Dan hari ini serta detik inipun khususnya di Belitung, hampir semua orang tidak lagi terlalu bersemangat untuk meneruskan, mengembangkan, memajukan apalagi menjaga nilai-nilai kehidupan dari konsep pariwisata berbasis masyarakat (community based tourism = cbt). Hal ini terjadi karena selama kurang lebih satu dekade ini penyebab utamanya ada sedikit kekeliruan memahami konsep pariwisata berbasis masyarakat itu sendiri, maka harus ada gerakan kesadaran bersama untuk mengembalikan semangat itu.
Caranya ??? Mari Kita kupas bersama, kita bahas bersama dan kita diskusikan bersama untuk bagaimana cara atau strategi mengembalikan semangat mengembangkan konsep pariwisata berbasis masyarakat (desa wisata).
Pertama, jauh-jauh hari sebelum mengembangkan konsep pariwisata berbasis masyarakat (desa wisata) tanamkan rasa cinta, rasa sayang dan rasa peduli yang tinggi disertai dengan (terus belajar) Ikhlas berbuat terhadap kampung sendiri. Sebab tanpa ada ‘rasa-rasa’ ini akan sulit dalam jangka panjang saat menapaki perjalanan panjang yang penuh dengan tantangan mulai dari merintis, mengembangkan dan memajukan suatu desa wisata.
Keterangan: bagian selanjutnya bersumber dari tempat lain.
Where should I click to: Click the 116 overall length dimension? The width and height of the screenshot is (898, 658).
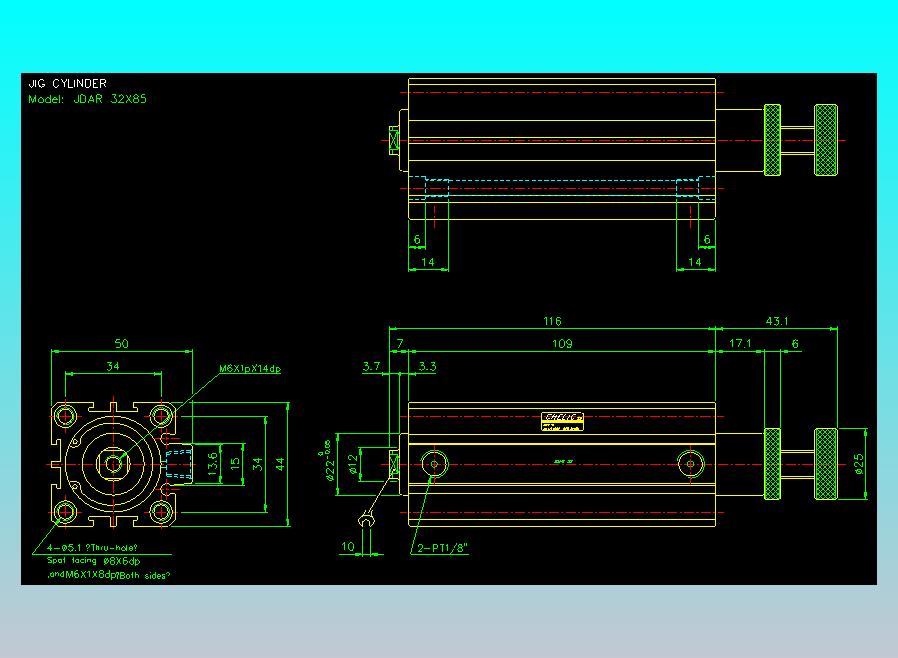552,321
Kedua, jauh-jauh hari sebelum benar-benar terjun ke dunia desa wisata mulailah belajar membagi waktu dalam aktifitas sehari-hari. Filosofinya adalah tidak ada waktu yang akan terbuang sia-sia selama apa yang dilakukan adalah untuk hal-hal yang membawa manfaat. Dan tanamkan dalam pola pikir kita (mindset) bahwa semua waktu-waktu dalam melakukan aktifitas keseharian itu merupakan waktu - waktu yang prioritas. Contoh waktu-waktu prioritas itu seperti waktu untuk ibadah, waktu untuk mencari nafkah bagi yang sudah berkeluarga dan waktu sekolah/kuliah bagi para pelajar. Kemudian waktu membersamai keluarga (quality time), waktu untuk diri sendiri yang memerlukan beristirahat/menjaga kesehatan dan terakhir adalah waktu bersama komunitas untuk mengembangkan/memajukan desa wisata.
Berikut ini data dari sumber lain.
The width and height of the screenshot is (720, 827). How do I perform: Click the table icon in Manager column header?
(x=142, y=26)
Ketiga, diawal ingin merintis pengembangan desa wisata niatkan untuk menjaga atau bahkan niatkan untuk mengembalikan nilai-nilai mulia dari kehidupan masyarakat desa. Nilai-nilai yang mungkin dalam perjalanan moderenisasi suatu desa di era hari ini sudah banyak yang tergerus. Bahkan mungkin hampir hilang. Misal mulai dari fenomena demi investasi desa lalu hutan kawasan dibabat habis tanpa memikirkan dampak jangka panjang kerusakan lingkungan. Atau misal kenakalan anak-anak muda yang semakin mengkhawatirkan. Atau saat acara budaya lokal (Maras taun, selamat laut, selamat kampung dsbnya) atau kegiatan di desa lainnya lebih banyak penampilan musik organ tunggal yang mengumbar aurat dan syair-syair yang tidak mendidik daripada penampilan kesenian tradisional yang penuh dengan ajaran agama serta pantun-pantun nasehat.
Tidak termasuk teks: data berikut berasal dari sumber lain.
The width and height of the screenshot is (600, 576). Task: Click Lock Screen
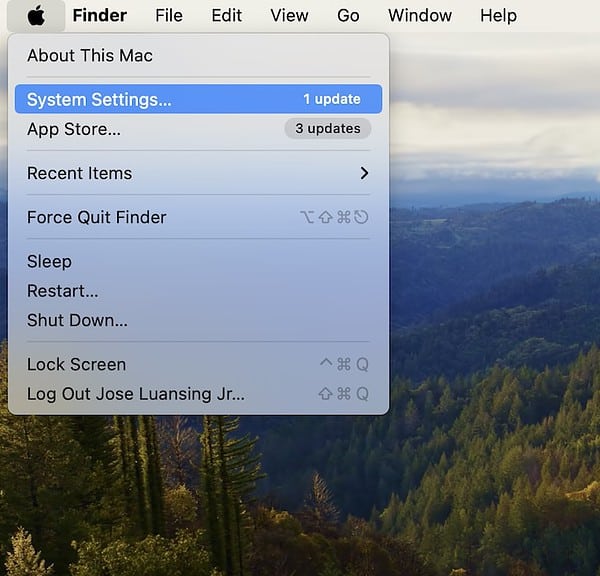(76, 364)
Keempat, temukan sahabat yang satu circle (satu pemahaman) saat ingin memulai merintis desa wisata. Jalin komunikasi yang baik dengan kepala desa atau pemerintah desa, jalin komunikasi yang intens dengan para pemuda di desa, banyak-banyak silaturahim dengan tokoh agama dan Masyarakat yang ada di desa. Lakukan semua itu tanpa membedakan satu sama lain. Agak berat memang menjalankan trik/strategi ini, namun disinilah sesungguhnya perjalanan panjang dan melelahkan itu akan dimulai. Bila mampu merangkul para pihak yang ada di desa ini, maka inshaaAllah pada akhirnya semua akan mulai berjalan baik.
Kelima, lakukan keempat hal di atas dengan konsisten dan komitmen bersama. Jaga terus kerjasama tim dan banyak-banyak persiapkan ‘amunisi rasa sabar’. Sebab pada tahap ini akan mulai ditemui tantangan baru yang mungkin diluar nalar kita sebelumnya. Pada tahap ini tantangan yang muncul mulai dari internal komunitas sampai ke pihak eksternal komunitas desa wisata. Dari internal komunitas seperti mulai ada perbedaan prinsip pengembangan desa wisata, tidak transparansi masalah keuangan komunitas, mulai ada beberapa anggota komunitas yang sering tidak aktif bahkan yang parah mulai menjadi provokator menghasut anggota lain untuk berbuat hal yang sama karena ‘berebut kekuasaan’ menjadi pengurus desa wisata. Tantangan dari eksternal seperti ada pihak-pihak yang ‘merendahkan’ kasta desa wisata, salling menjelekkan antara satu komunitas dengan komunitas desa wisata yang lain. Bahkan terkadang sikap suatu pemerintah yang hanya sekedar membuat program pengembangan desa wisata tapi hanya sekedar ‘melepaskan’ kewajiban tanggung jawab dari program pemerintah pusat. Bahkan ada terkadang tindakan suatu pemerintah atau instansi pemerintah yang bekerja tidak professional yang bekerja berdasarka suka dan tidak suka pada personal pengurus suatu desa wisata. Dan banyak lagi tantangan berat yang selalu akan di temui.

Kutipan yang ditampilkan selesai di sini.